In [285]:
import numpy as np
import matplotlib.pyplot as plt
from sklearn.model_selection import GridSearchCV
from sklearn.pipeline import make_pipeline
from sklearn.preprocessing import StandardScaler, OneHotEncoder, Binarizer
from sklearn.linear_model import SGDClassifier
from sklearn.compose import make_column_transformer, make_column_selector
from sklearn.impute import SimpleImputer, KNNImputer
import seaborn as sns
import pandas as pd

In [286]:
titanic = sns.load_dataset('titanic')
titanic.head()

Unnamed: 0,survived,pclass,sex,age,sibsp,parch,fare,embarked,class,who,adult_male,deck,embark_town,alive,alone
0,0,3,male,22.0,1,0,7.25,S,Third,man,True,,Southampton,no,False
1,1,1,female,38.0,1,0,71.2833,C,First,woman,False,C,Cherbourg,yes,False
2,1,3,female,26.0,0,0,7.925,S,Third,woman,False,,Southampton,yes,True
3,1,1,female,35.0,1,0,53.1,S,First,woman,False,C,Southampton,yes,False
4,0,3,male,35.0,0,0,8.05,S,Third,man,True,,Southampton,no,True


In [287]:
titanic.dropna(inplace=True)
y = titanic['survived']
X = titanic.drop('survived', axis=1)

In [288]:
# numerical_features = ['pclass', 'age', 'fare']
# categorical_features = ["sex", "deck", "alone"]
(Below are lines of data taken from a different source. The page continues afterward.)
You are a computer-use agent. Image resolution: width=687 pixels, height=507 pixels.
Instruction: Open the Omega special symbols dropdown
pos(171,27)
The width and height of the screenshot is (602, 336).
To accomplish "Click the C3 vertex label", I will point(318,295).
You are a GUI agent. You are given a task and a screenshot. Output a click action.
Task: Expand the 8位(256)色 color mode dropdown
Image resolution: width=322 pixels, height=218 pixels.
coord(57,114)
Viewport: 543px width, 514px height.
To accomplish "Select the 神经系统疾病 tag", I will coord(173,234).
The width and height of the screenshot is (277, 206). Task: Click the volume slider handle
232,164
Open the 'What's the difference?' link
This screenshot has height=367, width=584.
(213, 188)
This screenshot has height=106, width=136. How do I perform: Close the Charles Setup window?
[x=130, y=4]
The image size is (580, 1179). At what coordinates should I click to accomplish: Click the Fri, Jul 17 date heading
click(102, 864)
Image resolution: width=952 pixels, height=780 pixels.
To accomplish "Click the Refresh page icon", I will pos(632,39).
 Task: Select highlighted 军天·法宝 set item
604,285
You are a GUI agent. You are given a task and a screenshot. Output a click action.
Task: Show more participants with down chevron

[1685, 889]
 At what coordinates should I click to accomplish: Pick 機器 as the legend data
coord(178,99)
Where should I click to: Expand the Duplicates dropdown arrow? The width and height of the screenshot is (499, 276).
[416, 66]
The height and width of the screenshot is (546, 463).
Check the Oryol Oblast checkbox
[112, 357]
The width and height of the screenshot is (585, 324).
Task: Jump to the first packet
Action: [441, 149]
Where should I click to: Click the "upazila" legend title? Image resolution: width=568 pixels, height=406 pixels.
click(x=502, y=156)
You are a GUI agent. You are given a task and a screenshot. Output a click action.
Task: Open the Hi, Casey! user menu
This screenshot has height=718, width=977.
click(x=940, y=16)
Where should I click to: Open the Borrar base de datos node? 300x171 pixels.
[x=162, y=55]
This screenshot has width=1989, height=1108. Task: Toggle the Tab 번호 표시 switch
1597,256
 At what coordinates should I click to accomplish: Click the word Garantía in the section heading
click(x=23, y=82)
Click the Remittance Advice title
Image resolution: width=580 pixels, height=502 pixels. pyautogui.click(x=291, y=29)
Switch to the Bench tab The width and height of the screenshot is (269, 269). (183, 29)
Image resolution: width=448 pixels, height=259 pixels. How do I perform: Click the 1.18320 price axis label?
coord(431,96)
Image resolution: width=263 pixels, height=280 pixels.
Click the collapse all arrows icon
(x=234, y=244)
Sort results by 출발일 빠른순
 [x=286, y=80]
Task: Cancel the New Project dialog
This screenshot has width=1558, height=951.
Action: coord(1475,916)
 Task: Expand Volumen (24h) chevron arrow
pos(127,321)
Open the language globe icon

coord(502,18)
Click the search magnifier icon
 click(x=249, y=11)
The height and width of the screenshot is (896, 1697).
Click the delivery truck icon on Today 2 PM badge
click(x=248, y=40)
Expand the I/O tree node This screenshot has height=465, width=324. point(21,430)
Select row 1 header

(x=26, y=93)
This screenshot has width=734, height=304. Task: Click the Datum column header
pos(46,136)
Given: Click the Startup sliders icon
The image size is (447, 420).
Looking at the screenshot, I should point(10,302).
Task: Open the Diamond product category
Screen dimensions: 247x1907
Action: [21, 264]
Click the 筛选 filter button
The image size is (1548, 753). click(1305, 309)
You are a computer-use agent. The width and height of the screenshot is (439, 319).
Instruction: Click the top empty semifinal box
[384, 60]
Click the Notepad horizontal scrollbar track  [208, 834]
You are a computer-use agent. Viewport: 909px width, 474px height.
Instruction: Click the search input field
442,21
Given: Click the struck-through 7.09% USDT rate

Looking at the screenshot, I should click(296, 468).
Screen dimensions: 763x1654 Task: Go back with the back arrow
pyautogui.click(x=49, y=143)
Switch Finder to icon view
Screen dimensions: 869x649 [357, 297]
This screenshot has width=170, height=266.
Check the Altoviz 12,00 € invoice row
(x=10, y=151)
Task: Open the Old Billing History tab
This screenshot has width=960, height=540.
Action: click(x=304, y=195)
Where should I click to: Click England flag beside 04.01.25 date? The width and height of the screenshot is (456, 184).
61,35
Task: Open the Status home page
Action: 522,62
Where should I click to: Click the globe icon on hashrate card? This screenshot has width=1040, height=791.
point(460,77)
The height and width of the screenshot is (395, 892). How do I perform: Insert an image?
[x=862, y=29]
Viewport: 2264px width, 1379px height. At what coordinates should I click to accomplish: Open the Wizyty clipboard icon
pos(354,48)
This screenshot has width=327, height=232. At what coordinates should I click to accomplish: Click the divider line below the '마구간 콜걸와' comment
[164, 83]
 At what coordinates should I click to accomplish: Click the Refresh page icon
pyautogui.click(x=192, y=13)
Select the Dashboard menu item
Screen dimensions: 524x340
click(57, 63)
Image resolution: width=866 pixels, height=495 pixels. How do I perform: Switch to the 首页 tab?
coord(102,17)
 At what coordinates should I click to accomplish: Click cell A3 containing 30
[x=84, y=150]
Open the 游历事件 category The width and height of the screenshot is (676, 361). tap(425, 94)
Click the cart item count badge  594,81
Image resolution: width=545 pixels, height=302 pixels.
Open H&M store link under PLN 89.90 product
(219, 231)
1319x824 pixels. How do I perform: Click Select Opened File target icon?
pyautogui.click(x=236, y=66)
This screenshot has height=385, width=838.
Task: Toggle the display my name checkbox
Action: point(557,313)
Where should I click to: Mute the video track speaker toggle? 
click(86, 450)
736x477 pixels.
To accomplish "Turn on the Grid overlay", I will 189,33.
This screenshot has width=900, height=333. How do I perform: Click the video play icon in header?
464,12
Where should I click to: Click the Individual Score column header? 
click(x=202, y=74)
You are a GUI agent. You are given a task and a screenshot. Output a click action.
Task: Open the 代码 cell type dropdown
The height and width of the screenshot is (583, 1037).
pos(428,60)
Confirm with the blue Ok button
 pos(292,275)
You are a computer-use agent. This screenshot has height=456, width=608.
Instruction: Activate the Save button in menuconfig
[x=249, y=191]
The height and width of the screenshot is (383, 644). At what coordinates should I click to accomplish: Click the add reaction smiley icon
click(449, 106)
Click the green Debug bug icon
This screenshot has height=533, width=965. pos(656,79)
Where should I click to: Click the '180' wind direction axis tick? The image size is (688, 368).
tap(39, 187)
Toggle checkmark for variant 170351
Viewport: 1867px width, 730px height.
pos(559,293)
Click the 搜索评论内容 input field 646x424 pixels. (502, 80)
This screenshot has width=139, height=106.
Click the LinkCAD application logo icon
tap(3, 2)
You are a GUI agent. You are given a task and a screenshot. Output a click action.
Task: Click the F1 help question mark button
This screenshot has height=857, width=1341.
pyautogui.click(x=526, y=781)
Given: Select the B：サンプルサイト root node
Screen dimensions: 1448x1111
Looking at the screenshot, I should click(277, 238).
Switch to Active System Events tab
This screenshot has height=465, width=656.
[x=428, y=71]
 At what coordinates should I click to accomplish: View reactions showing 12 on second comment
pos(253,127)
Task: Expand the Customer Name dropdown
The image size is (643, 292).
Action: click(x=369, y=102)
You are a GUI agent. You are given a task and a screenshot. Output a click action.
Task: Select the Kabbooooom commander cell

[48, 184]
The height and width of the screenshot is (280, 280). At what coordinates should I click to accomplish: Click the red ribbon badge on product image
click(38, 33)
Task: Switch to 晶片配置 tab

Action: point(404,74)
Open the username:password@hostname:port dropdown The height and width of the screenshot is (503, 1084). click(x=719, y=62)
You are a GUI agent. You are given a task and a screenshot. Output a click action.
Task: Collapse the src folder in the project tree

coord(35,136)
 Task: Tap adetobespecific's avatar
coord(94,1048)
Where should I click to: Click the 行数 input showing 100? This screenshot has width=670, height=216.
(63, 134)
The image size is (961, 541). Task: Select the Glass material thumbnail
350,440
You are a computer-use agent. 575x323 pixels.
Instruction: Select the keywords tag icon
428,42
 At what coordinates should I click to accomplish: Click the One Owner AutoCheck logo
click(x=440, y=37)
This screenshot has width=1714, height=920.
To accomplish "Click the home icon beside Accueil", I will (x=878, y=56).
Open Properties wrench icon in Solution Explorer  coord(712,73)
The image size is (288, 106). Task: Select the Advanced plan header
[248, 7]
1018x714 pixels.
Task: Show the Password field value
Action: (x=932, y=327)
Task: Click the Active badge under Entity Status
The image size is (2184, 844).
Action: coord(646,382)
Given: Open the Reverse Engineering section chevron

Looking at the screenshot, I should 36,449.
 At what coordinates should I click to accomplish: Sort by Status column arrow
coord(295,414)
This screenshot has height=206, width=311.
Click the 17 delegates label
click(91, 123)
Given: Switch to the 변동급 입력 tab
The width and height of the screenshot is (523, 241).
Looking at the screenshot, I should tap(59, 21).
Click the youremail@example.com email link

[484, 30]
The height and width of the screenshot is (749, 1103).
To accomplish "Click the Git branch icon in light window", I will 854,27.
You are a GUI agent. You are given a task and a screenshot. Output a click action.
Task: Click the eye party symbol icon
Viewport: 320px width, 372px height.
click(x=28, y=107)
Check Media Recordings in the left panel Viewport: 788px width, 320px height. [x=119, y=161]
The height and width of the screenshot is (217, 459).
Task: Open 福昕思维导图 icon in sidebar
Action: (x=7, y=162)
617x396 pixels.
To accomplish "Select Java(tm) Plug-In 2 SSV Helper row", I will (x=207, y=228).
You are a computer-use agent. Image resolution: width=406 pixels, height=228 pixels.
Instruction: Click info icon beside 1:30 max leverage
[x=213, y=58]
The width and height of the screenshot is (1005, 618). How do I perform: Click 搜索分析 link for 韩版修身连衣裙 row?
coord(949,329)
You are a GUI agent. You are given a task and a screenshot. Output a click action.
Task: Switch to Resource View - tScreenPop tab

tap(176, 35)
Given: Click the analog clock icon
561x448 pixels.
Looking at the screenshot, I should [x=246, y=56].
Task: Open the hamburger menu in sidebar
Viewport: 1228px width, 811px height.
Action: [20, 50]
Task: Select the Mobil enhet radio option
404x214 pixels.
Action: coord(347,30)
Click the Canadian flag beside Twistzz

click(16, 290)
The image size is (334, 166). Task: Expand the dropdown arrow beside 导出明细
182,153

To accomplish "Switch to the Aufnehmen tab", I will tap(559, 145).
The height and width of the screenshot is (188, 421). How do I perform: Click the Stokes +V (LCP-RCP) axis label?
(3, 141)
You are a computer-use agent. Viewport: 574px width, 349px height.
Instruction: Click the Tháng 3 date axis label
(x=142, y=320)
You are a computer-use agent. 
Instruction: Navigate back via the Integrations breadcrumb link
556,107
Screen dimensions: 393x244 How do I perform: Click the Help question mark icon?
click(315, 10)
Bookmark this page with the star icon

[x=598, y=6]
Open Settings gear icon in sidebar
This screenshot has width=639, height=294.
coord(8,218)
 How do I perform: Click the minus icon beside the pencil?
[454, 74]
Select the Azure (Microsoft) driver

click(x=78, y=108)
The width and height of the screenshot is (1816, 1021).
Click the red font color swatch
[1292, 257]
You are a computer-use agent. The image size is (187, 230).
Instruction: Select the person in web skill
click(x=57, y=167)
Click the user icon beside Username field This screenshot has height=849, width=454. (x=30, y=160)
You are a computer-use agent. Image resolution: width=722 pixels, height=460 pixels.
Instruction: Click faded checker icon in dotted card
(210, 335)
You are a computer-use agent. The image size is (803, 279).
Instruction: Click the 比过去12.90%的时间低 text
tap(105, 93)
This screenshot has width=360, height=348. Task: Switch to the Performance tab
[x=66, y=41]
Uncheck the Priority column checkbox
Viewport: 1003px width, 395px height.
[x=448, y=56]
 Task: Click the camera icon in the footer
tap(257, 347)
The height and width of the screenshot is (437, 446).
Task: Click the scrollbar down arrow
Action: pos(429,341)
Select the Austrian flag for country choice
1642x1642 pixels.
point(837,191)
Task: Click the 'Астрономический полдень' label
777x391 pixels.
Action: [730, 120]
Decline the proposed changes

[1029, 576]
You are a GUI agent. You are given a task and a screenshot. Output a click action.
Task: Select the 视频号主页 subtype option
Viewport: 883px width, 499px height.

numerical_features = make_column_selector(dtype_include=np.number)
categorical_features = make_column_selector(dtype_include=object)

In [289]:
"""
categorical_features = X.select_dtypes(include=['object']).columns.tolist()

categorical_pipeline = make_pipeline(
    SimpleImputer(strategy='most_frequent'),
    OneHotEncoder(handle_unknown='ignore')
)

encoded_features = categorical_pipeline.fit_transform(X[categorical_features]).toarray()

# Get the feature names after one-hot encoding
feature_names = categorical_pipeline.named_steps['onehotencoder'].get_feature_names_out(input_features=categorical_features)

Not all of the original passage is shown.